それは、本と軽量器と物差しがあれば分かります。

1987年にベストセラー1位となった俵万智の短編集「サラダ記念日」。
「世界の中心・・・」は208ページで、「サラダ記念日」より16ページ多いのですが、重さは約295グラムと10グラム軽いのです。

次に、1983年に唐十郎が芥川賞を受賞してヒットした「佐川君からの手紙」。
「蹴りたい背中」の方が、144ページと32ページもページ数が少ないのに、厚さは殆ど変わりません。
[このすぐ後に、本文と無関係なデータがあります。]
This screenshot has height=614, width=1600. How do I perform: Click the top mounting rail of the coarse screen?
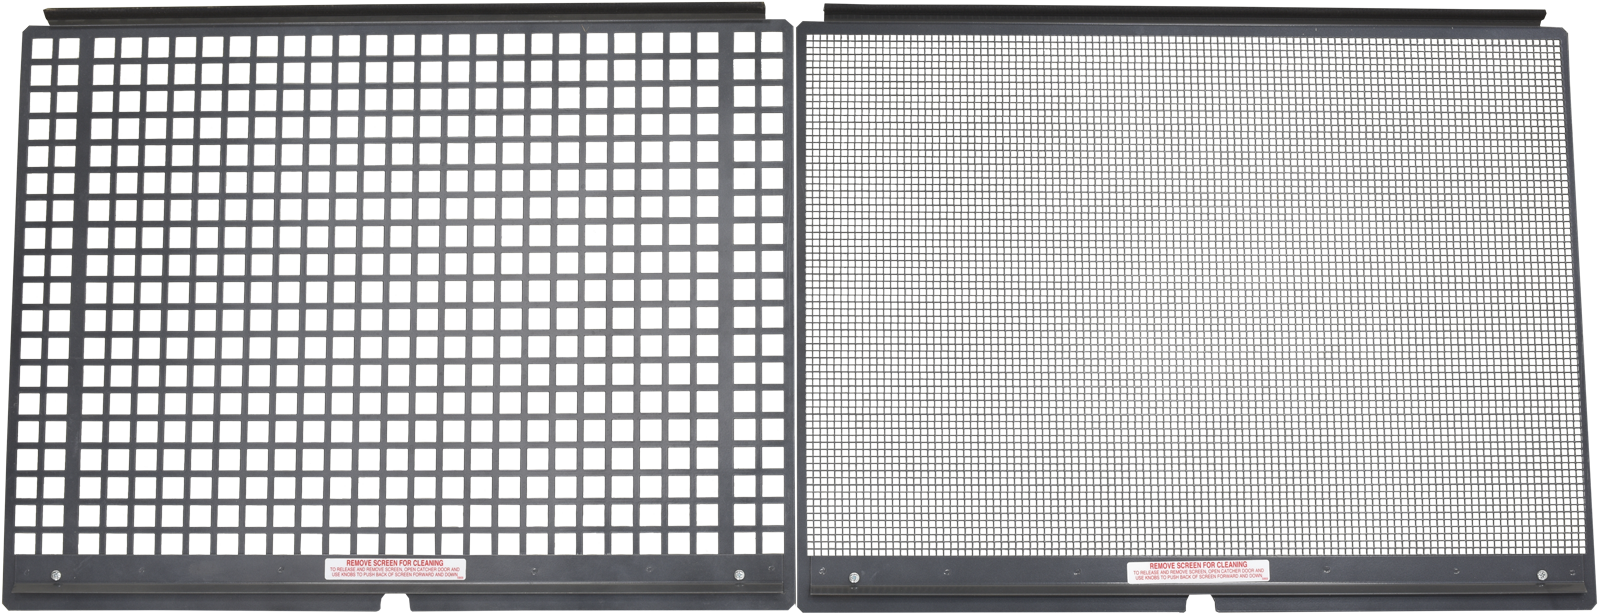[x=400, y=12]
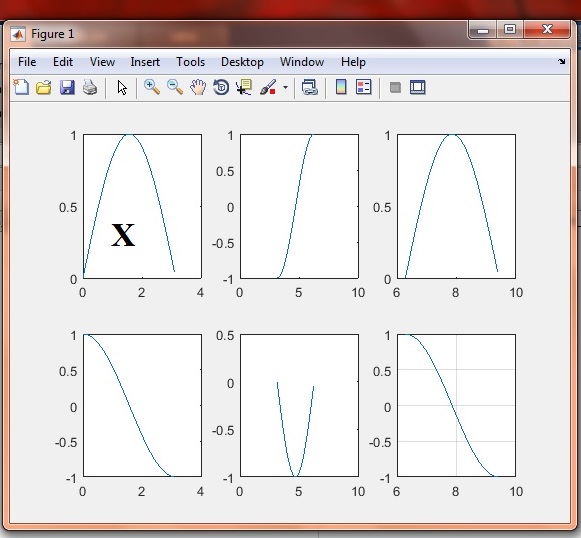Save the figure using the floppy icon

(x=67, y=87)
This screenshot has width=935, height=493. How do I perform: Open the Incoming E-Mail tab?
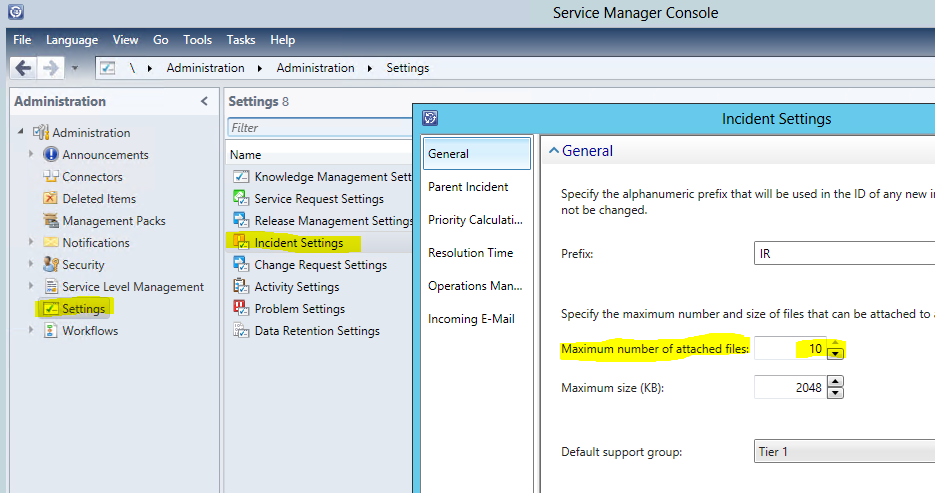point(471,319)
こうしてみると、最近のペストセラーは軽くて厚いものが多いことが分かります。
その秘密は「紙」にあります。
「世界の中心・・・」と「蹴りたい背中」に共通するのは、「かさ高紙」と呼ばれる特殊な紙を使っている点です。
「蹴りたい背中」の綿矢りさと同時に芥川賞を受賞した金原ひとみの「蛇にピアス」も同じ紙を使っています。

低密度とも呼ばれる「かさ高紙」は、「繊維同士のすき間を空け、空気を多く含んでいる」そうです。
昔から、コミック本などに使われていましたが、年を経ると黄色く変色する欠点がありました。
しかし、特殊な薬剤を加えるなど製造法を工夫した結果、より白くて、変色せず、表面が滑らかな上質紙を使った「軽くて厚い本」が誕生しました。
この紙は、飯島愛の自伝「プラトニック・セックス」などのベストセラーに採用され、急速に普及しました。

かさ高紙がもてはやされているのには理由があります。
「柔らかくてめくりやすい」
「文字やイラストが鮮明」
「裏映りしない」
この他に、重要なものが二点あります。

第一に、出版業界のコスト削減に役立つこと。
書籍販売額のピークであった1996年と昨年2003年を比較しますと、今は17%減となっています。
しかし、出版点数は15%増。
これは、一点あたりの平均販売額が落ちている事を意味します。
そのため、製造コストの削減に迫れました。
しかし、この業界は、原稿料や編集経費を削減しますと、作品の内容が落ちてきてしまうそうです(ちょっと無理のある言い訳のような・・・)。
そこで、紙代の削減へ注目。
実は、出版社が紙を購入するとき、枚数ではなく、重さに応じて代金を支払っているそうです。
当然、同じ枚数ならば、軽い紙の方が節約できます。
大雑把な計算をしますと、かさ高紙を使えば、10%前後のコスト削減が可能だそうです。

もう一つ、かさ高紙が支持される理由があります。
「文字の量が多いと読むことに抵抗を感じる若年層」に受け入れられやすいことです。
最近売れているのは、比較的軽く読める書籍。
本一冊のページ数は、以前は一般的だった200〜300ページに加え、200ページを切るものも目立ってきました。
しかも「余白が多い」。
ここで、かさ高紙が活躍します。
ページ数は少なくとも、量感が生まれ、「一冊読み終えることで得られる達成感が出てくる」のです。

これは、出版社にとっても、価格設定上、好都合です。
「人は厚い本ほど価格が高くても良いと考える」のだそうです。
ページ数が少ないからといって、価格を下げる必要がありません。
以前は、原稿の枚数が少ないと、論評や後書きを加えたり、厚くて硬い紙を使ったりと努力していましたが、これならば本としての体裁を手軽に整えられます。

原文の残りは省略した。